Documento di partenza
------------

Si è sposata dunque, da una parte di giurisprudenza (ne è prova la Cassazione n. 18171 del 2013 sopra citata) questa linea di demarcazione patrimonialistica che esclude, nell’assenza di un patrimonio da gestire, l’interdizione giudiziale, essendo proporzionato, appunto, per siffatte necessità, il mezzo dell’amministrazione di sostegno. Ma è un criterio corretto? Possono sempre nominarsi due amministratori: uno che cura il profilo personale del beneficiario ed un altro quello economico.

La proposta di considerare la consistenza e la complessità del patrimonio del soggetto incapace, e di propendere, quindi, per la sua interdizione giudiziale, quando concorra l’assoluta gravità e abitualità dell’infermità, è insoddisfacente e certamente non spiegherebbe la scelta fatta dal Tribunale di Aosta che ha valutato l’interdizione giudiziale senza fare alcuna valutazione in merito al patrimonio dell’interdicendo.

------------

Righe fornite
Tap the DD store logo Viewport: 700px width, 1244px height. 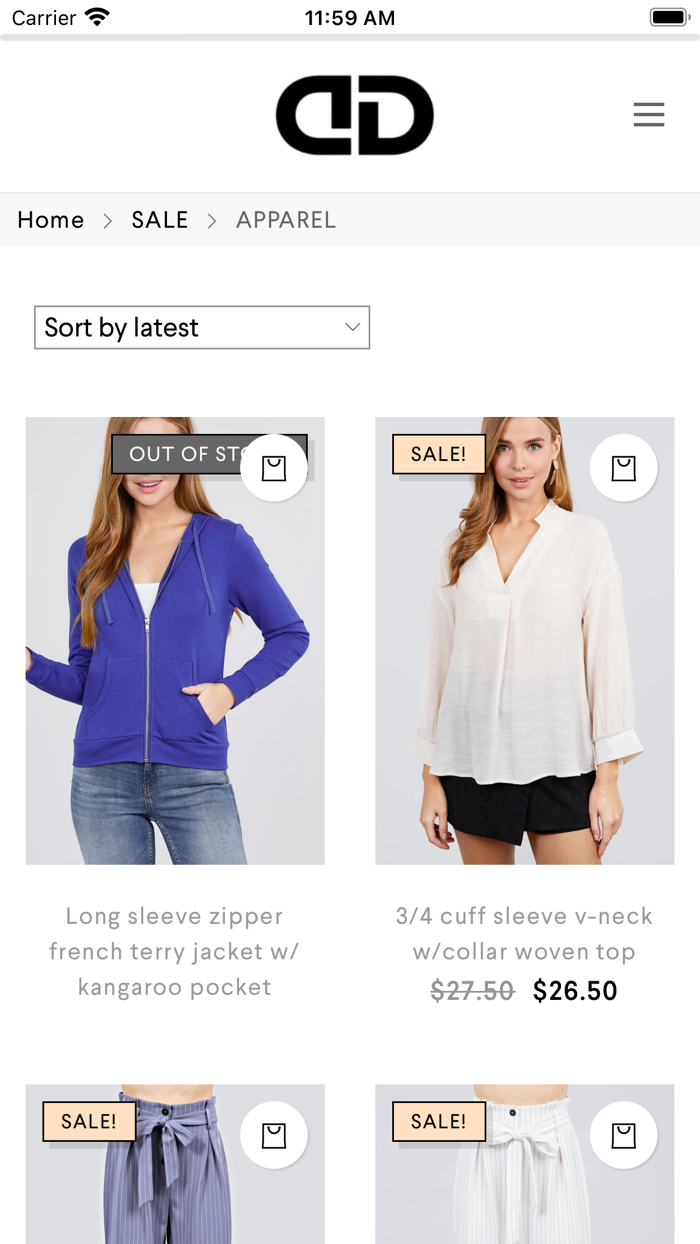[355, 115]
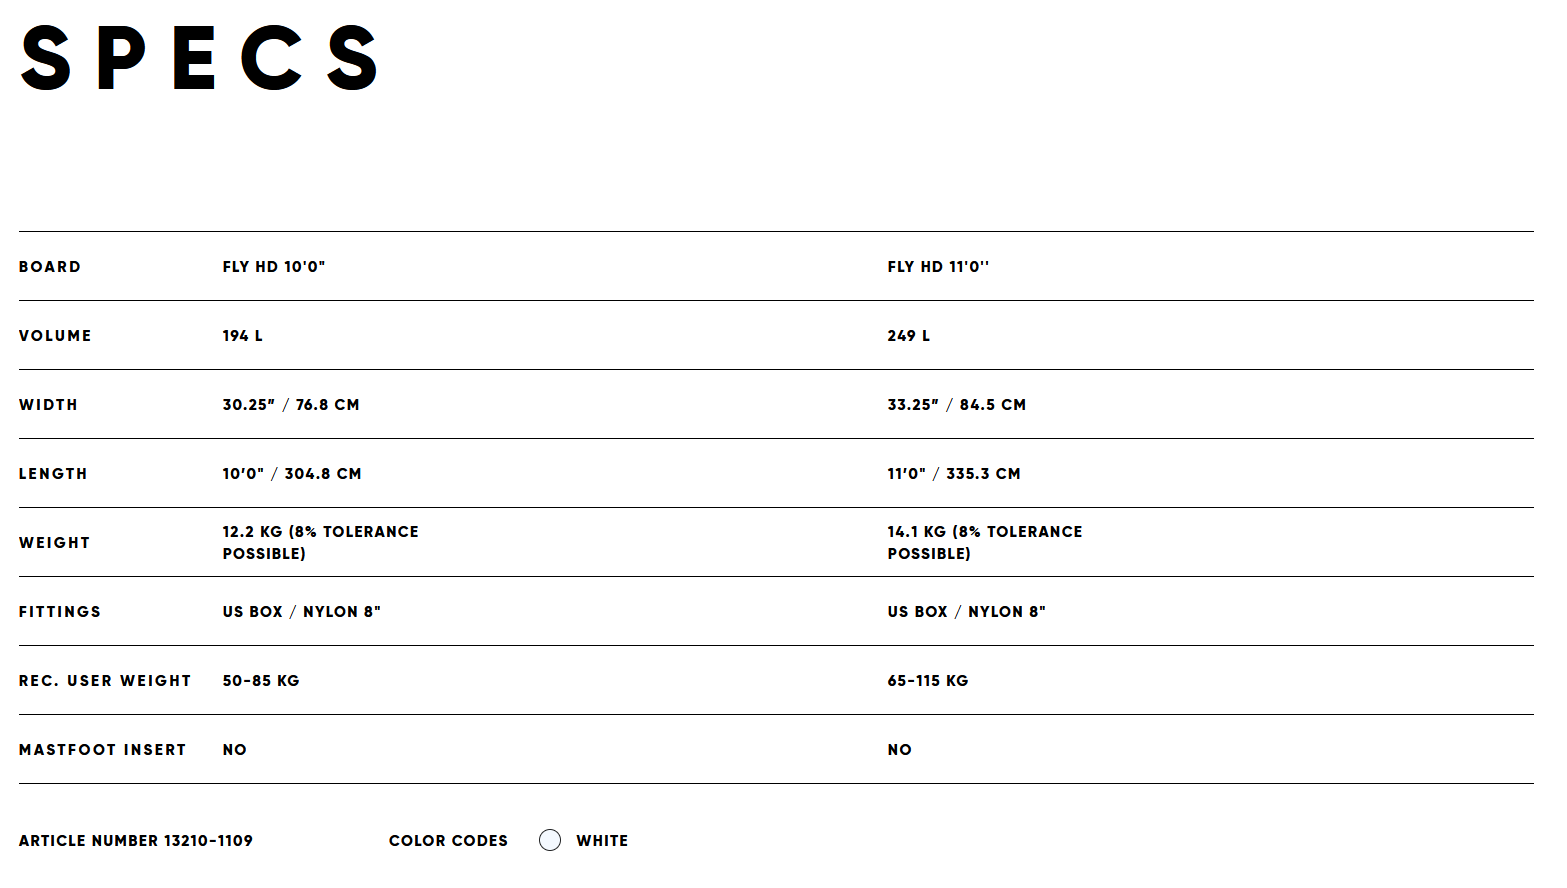1567x888 pixels.
Task: Click the MASTFOOT INSERT row label
Action: [x=103, y=750]
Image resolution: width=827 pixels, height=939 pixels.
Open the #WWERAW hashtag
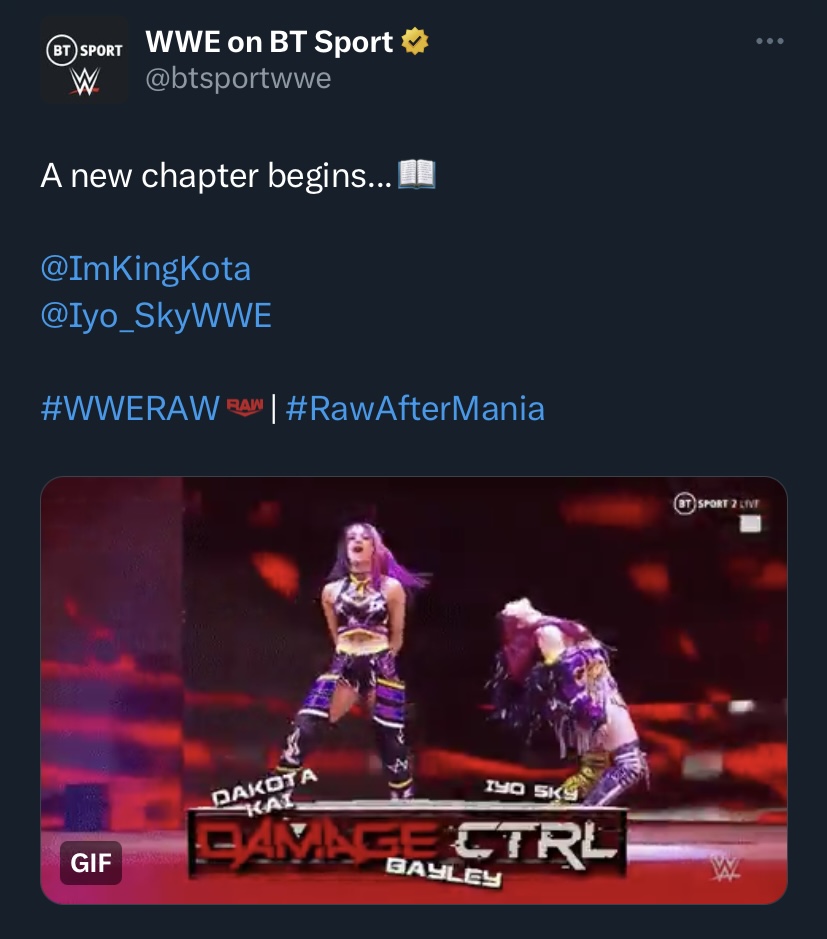pyautogui.click(x=130, y=408)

------------

Attività richieste
[1] Cita dal documento di partenza il passo da "Si è sposata" a "altro quello economico.".
[2] Secondo il documento di partenza, quale sentenza della Cassazione dimostra che una parte della giurisprudenza ha adottato la linea di demarcazione patrimonialistica?

Risposte per numero
[1]
Si è sposata dunque, da una parte di giurisprudenza (ne è prova la Cassazione n. 18171 del 2013 sopra citata) questa linea di demarcazione patrimonialistica che esclude, nell’assenza di un patrimonio da gestire, l’interdizione giudiziale, essendo proporzionato, appunto, per siffatte necessità, il mezzo dell’amministrazione di sostegno. Ma è un criterio corretto? Possono sempre nominarsi due amministratori: uno che cura il profilo personale del beneficiario ed un altro quello economico.

[2] La Cassazione n. 18171 del 2013.